Access Control Bugs in SaaS Applications

OWASP ranks broken access control as the number one web application security risk. In multi-tenant SaaS applications, the consequences are amplified because a single authorization bug can expose one customer's data to another.

Common access control failures

Missing tenant isolation

// Vulnerable: no tenant check
app.get('/api/documents/:id', async (req, res) => {
  const doc = await db.documents.findById(req.params.id)
  res.json(doc)
})

// Fixed: scoped to authenticated tenant
app.get('/api/documents/:id', async (req, res) => {
  const doc = await db.documents.findOne({
    id: req.params.id,
    tenantId: req.auth.tenantId,
  })
  if (!doc) return res.status(404).end()
  res.json(doc)
})

Every data query must include a tenant scope. Relying on frontend routing to prevent cross-tenant access is not sufficient.

Insecure direct object references (IDOR)

Sequential or predictable IDs make it trivial to enumerate resources.
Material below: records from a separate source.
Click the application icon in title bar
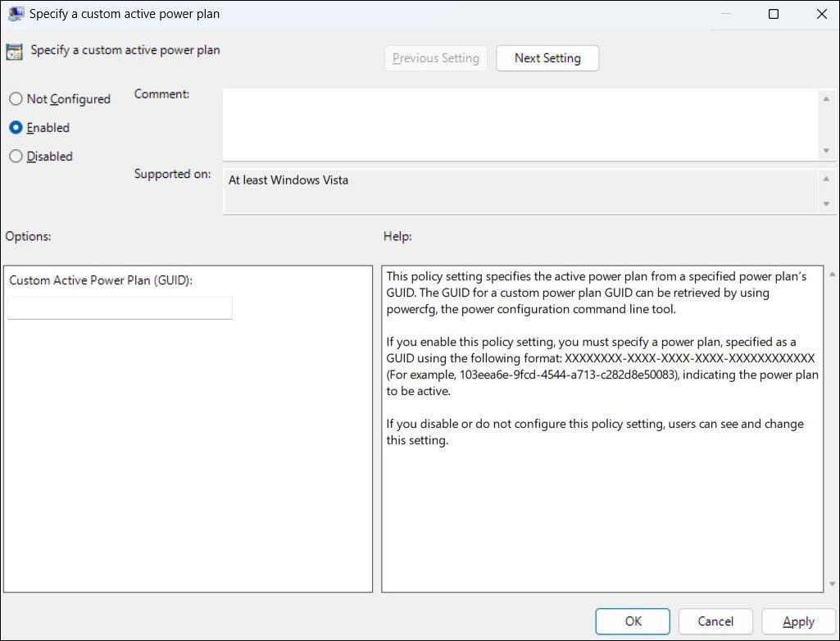Image resolution: width=840 pixels, height=641 pixels. coord(15,13)
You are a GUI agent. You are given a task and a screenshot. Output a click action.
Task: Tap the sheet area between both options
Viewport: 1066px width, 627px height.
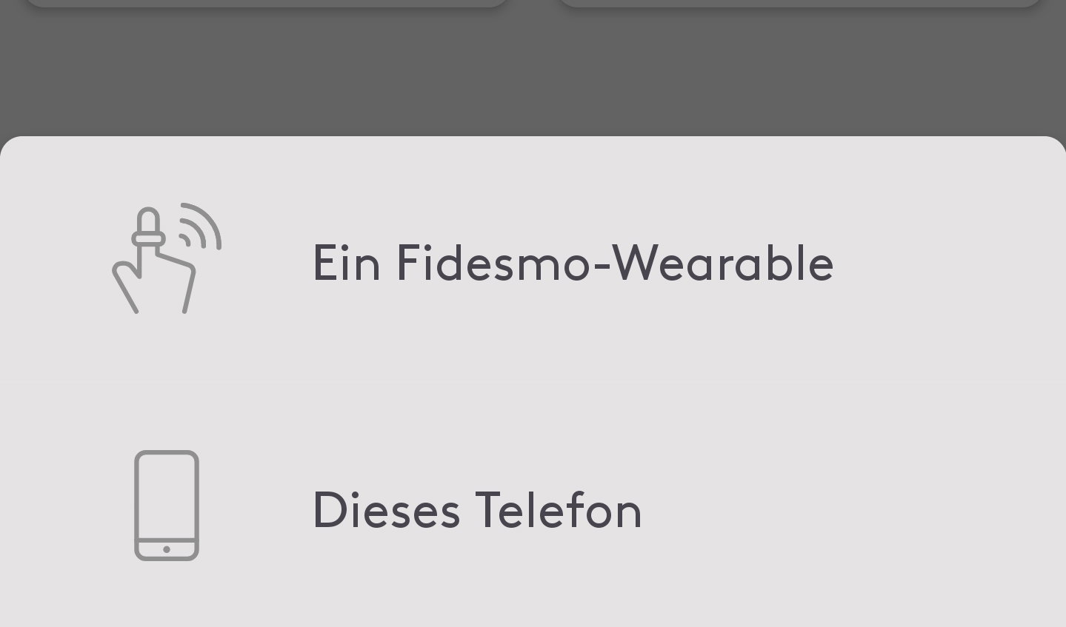(x=533, y=385)
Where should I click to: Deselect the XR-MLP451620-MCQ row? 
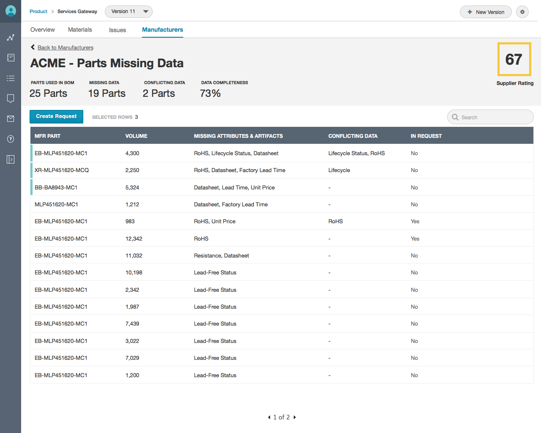62,170
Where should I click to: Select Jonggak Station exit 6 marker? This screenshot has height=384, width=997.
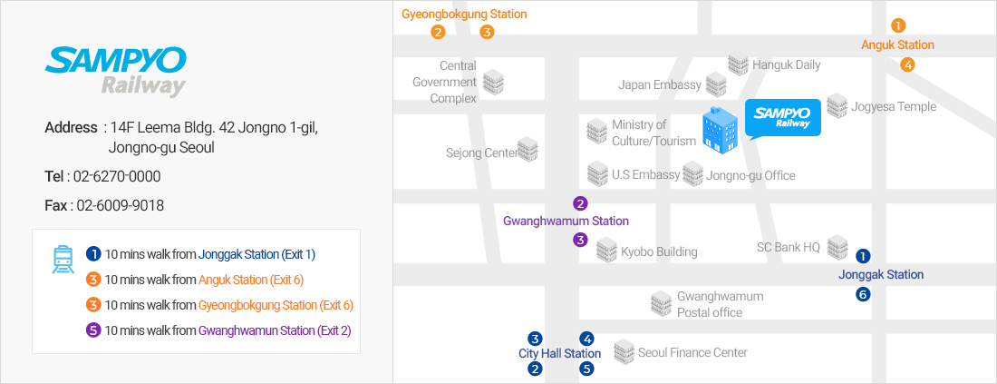click(x=862, y=294)
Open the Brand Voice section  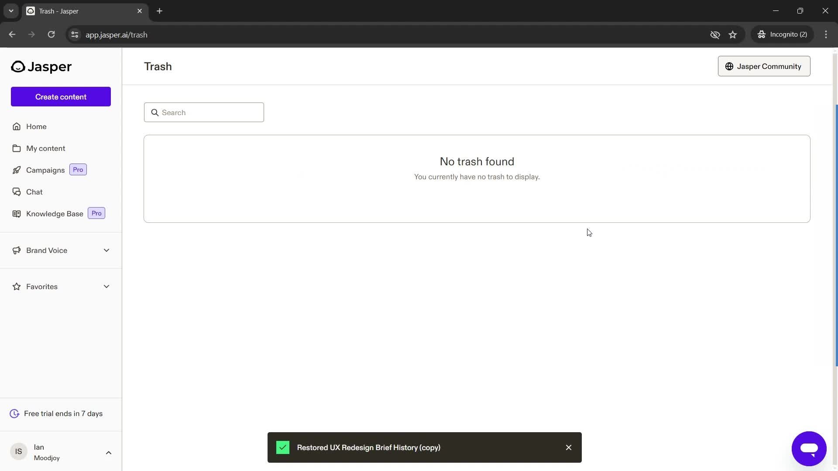(60, 250)
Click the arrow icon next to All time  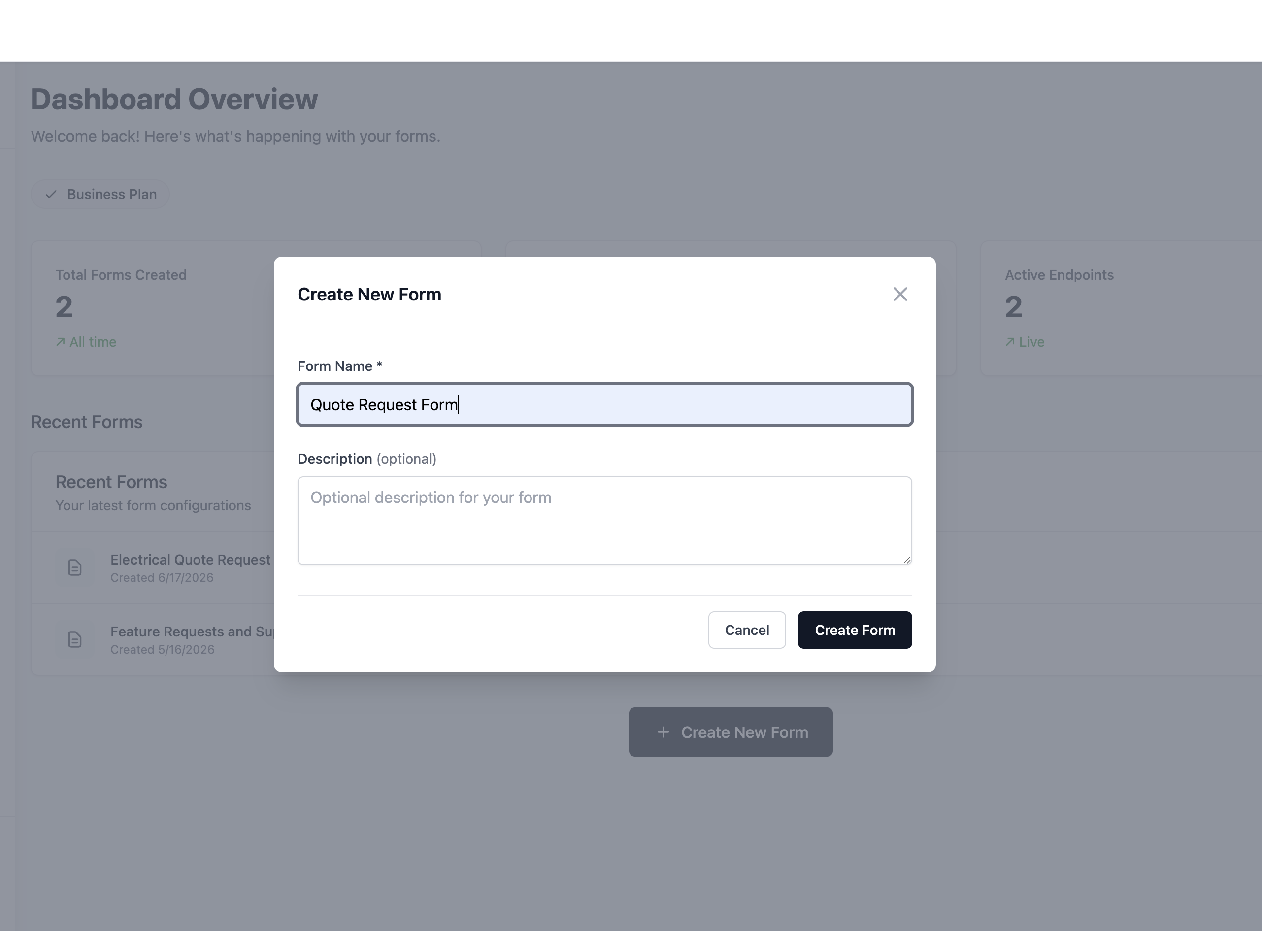pyautogui.click(x=60, y=342)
Even with authentication, a user can access resources belonging to other users within the same tenant if authorization is only checked at the tenant level.

Missing role checks on sensitive operations

New endpoints are the most common source of access control gaps. A developer adds an admin endpoint and forgets the role middleware. The endpoint works, passes code review, and ships without authorization.

Detection at the PR level

Automated scanners can detect:

• New route handlers without authentication middleware.
• Database queries on user-scoped tables missing a tenant or user filter.
• Admin-only operations without role verification.
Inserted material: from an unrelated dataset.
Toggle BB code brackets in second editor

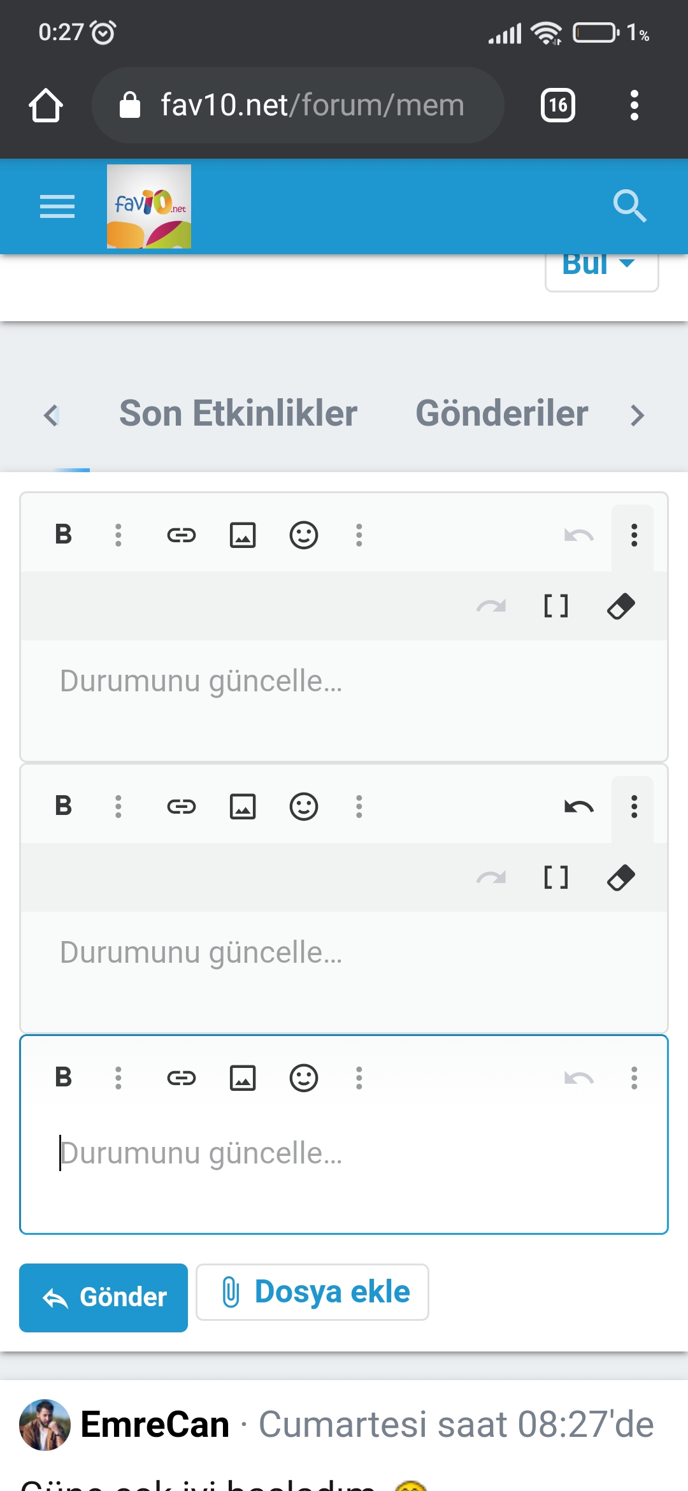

These patterns are identifiable in pull request diffs and are high-confidence signals for real vulnerabilities.

Build access control into the architecture

The most reliable defense is making insecure code harder to write than secure code. Use middleware that injects tenant scope by default. Make unscoped queries require explicit opt-in. Design the framework so the secure path is the default path.